Locate-then-edit for Multi-hop Factual Recall under Knowledge Editing
Zhuoran Zhang, Yongxiang Li, Zijian Kan, Keyuan Cheng, Lijie Hu, and, Di Wang

TL;DR
This paper introduces IFMET, a new locate-then-edit method that effectively edits both shallow and deep layers of LLMs to improve multi-hop factual recall, addressing limitations of previous approaches.
Contribution
The paper presents IFMET, a novel locate-then-edit knowledge editing approach that targets both shallow and deep layers for better multi-hop fact recall in LLMs.
Findings
IFMET significantly improves multi-hop factual recall performance.
Deep layer knowledge retrieval is crucial for multi-hop tasks.
Current methods mainly focus on shallow layers, limiting multi-hop editing.
Abstract
The locate-then-edit paradigm has shown significant promise for knowledge editing (KE) in Large Language Models (LLMs). While previous methods perform well on single-hop fact recall tasks, they consistently struggle with multi-hop factual recall tasks involving newly edited knowledge.

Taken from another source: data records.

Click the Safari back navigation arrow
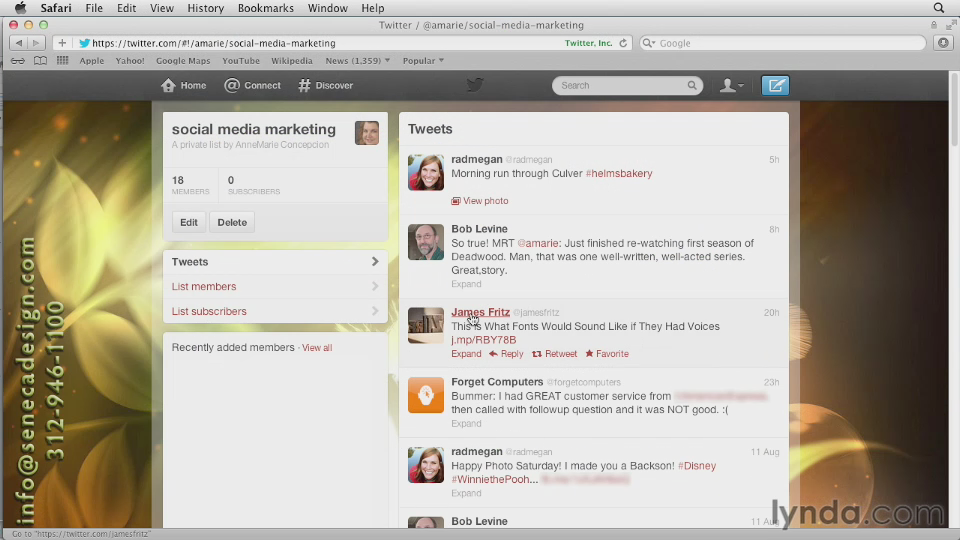 click(x=19, y=43)
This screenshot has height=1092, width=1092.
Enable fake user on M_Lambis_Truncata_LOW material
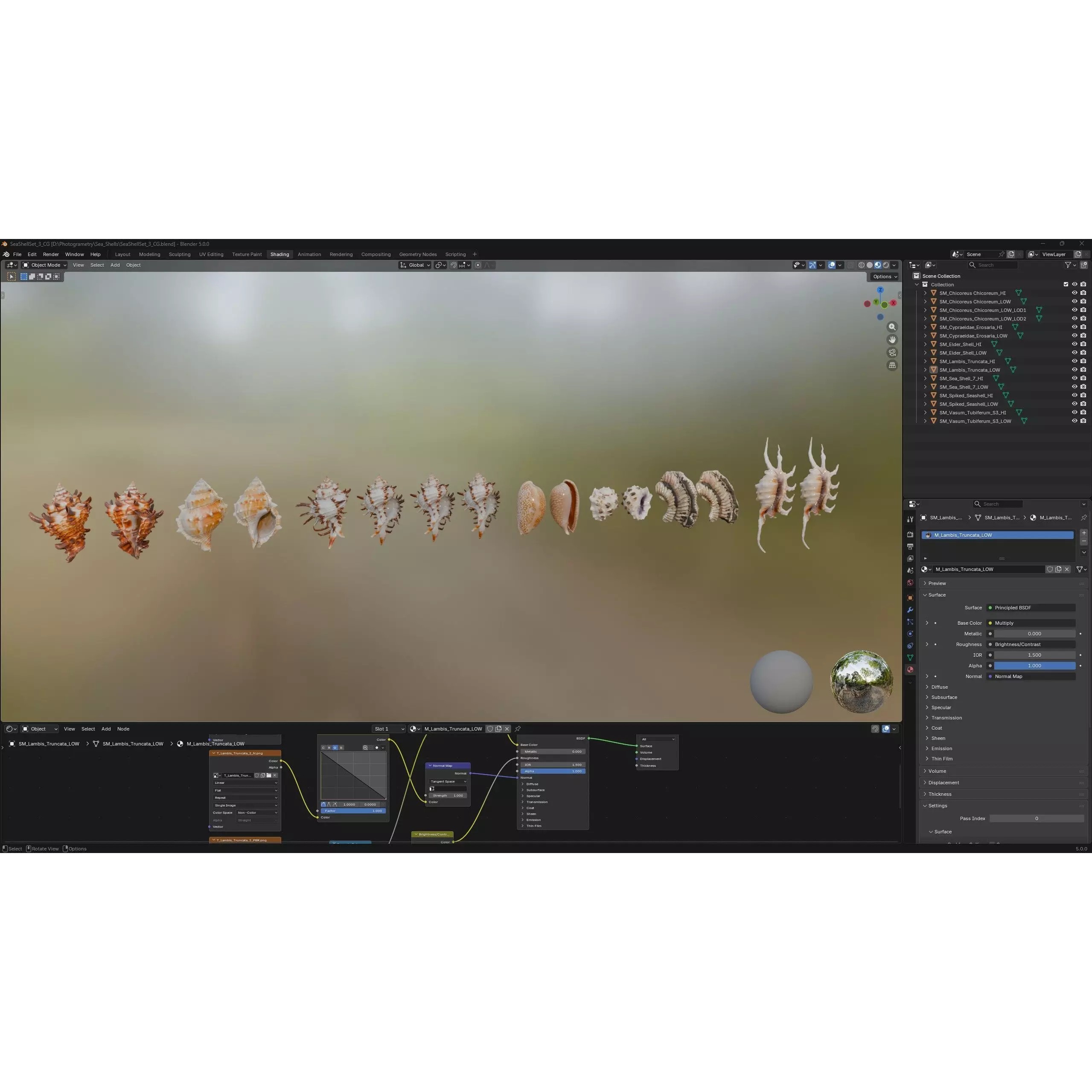pos(1050,569)
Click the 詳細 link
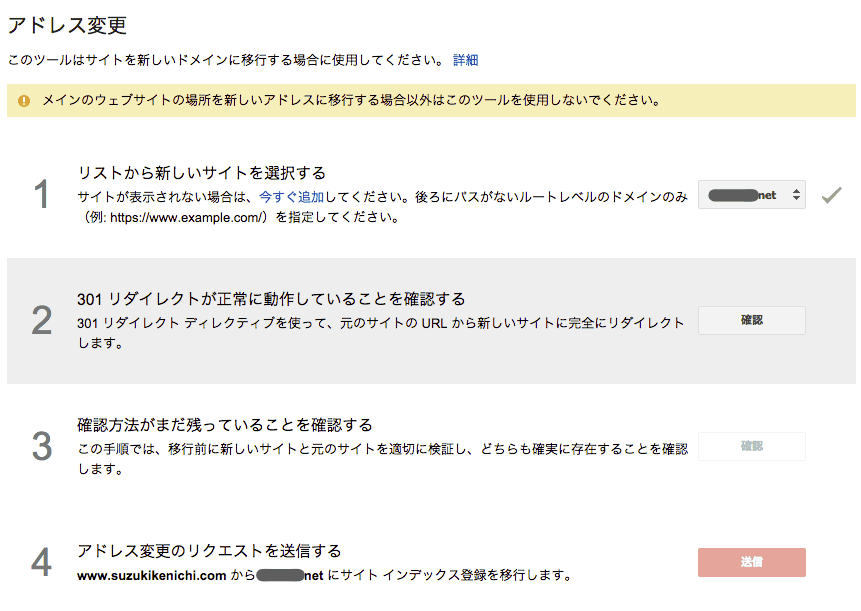Image resolution: width=861 pixels, height=611 pixels. (x=465, y=60)
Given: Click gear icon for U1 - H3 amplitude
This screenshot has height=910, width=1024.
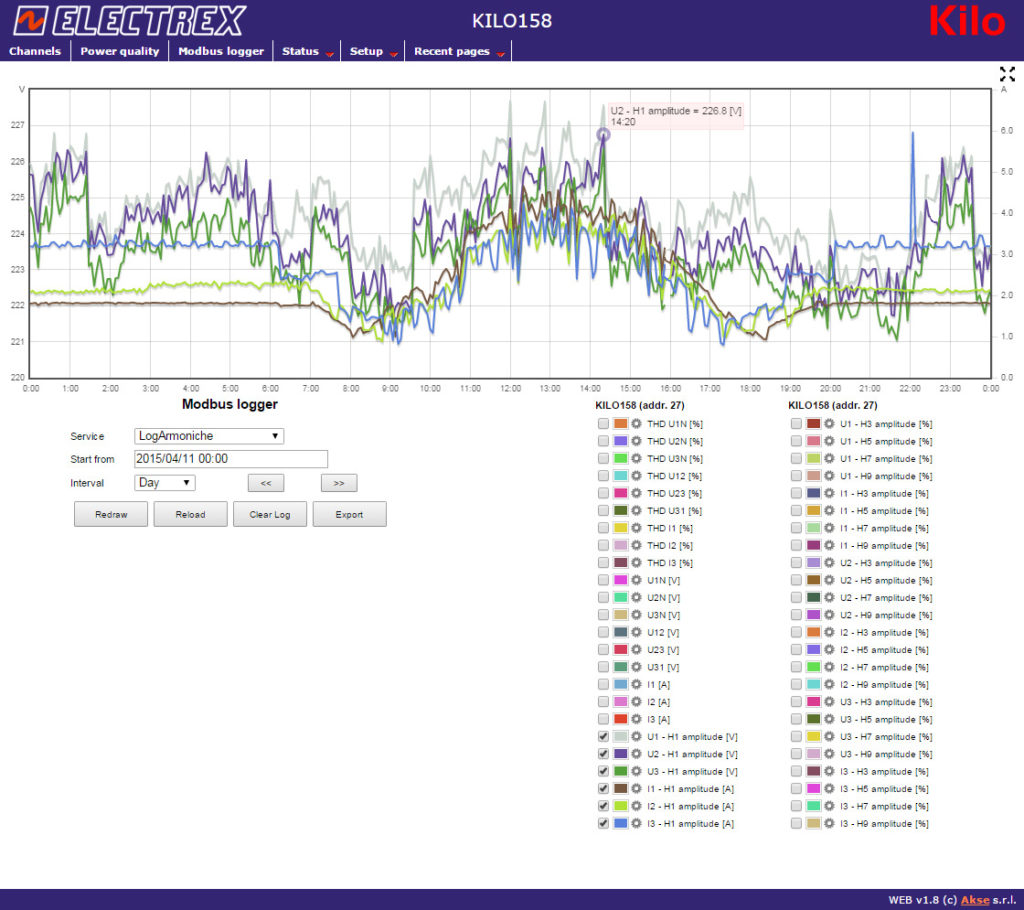Looking at the screenshot, I should point(829,424).
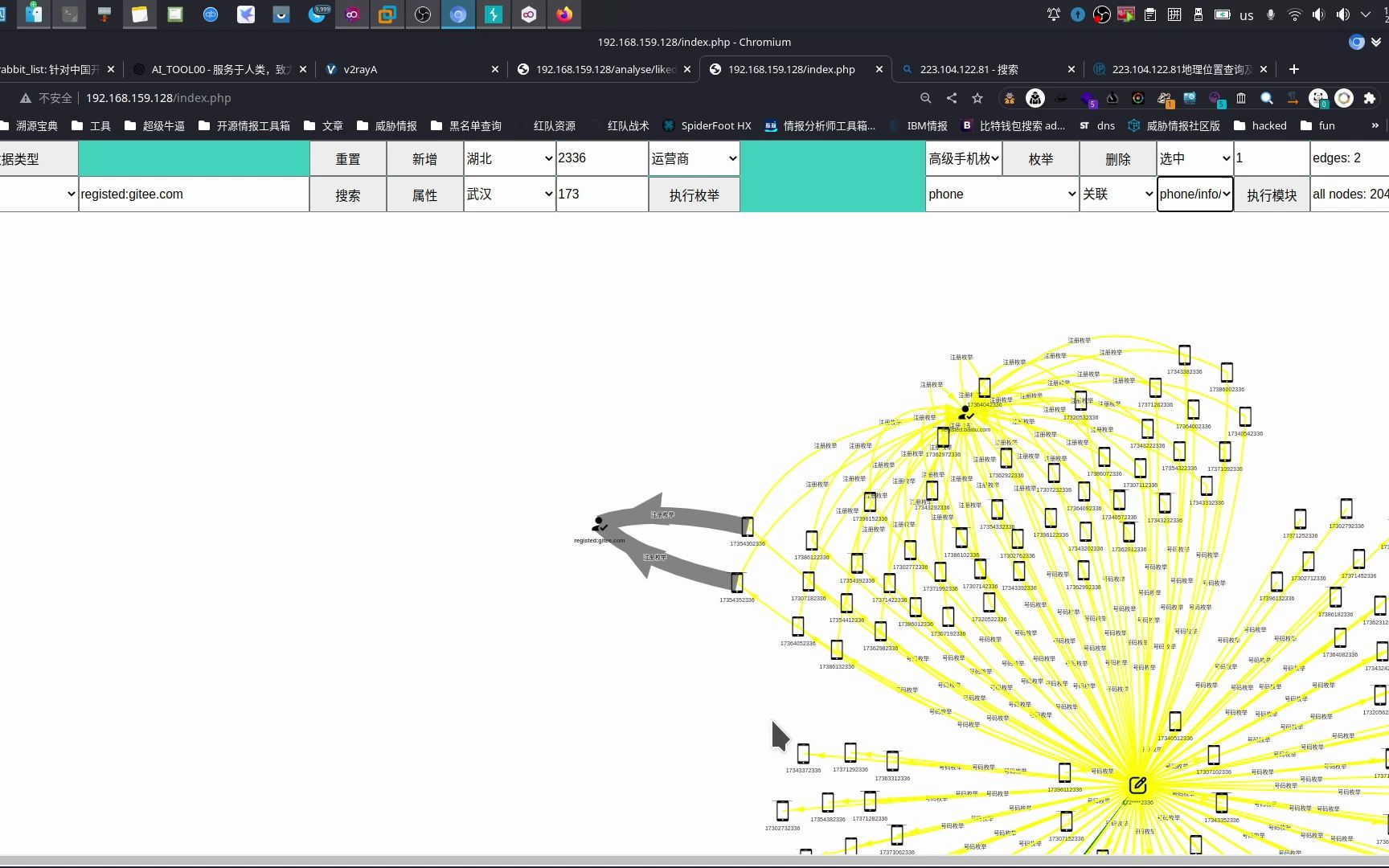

In this paper, leveraging tools in mechanistic interpretability, we first identify that in multi-hop tasks, LLMs tend to retrieve knowledge with implicit subject information from deeper MLP layers, unlike single-hop tasks, which rely on shallow layers. This distinction explains the poor performance of current methods in multi-hop queries, as they primarily focus on editing shallow layers with single-hop edit prompts, leaving deeper layers unchanged. To address this, we propose IFMET, a novel locate-then-edit KE approach designed to edit both shallow and deep MLP layers. Beyond single-hop editing prompts,…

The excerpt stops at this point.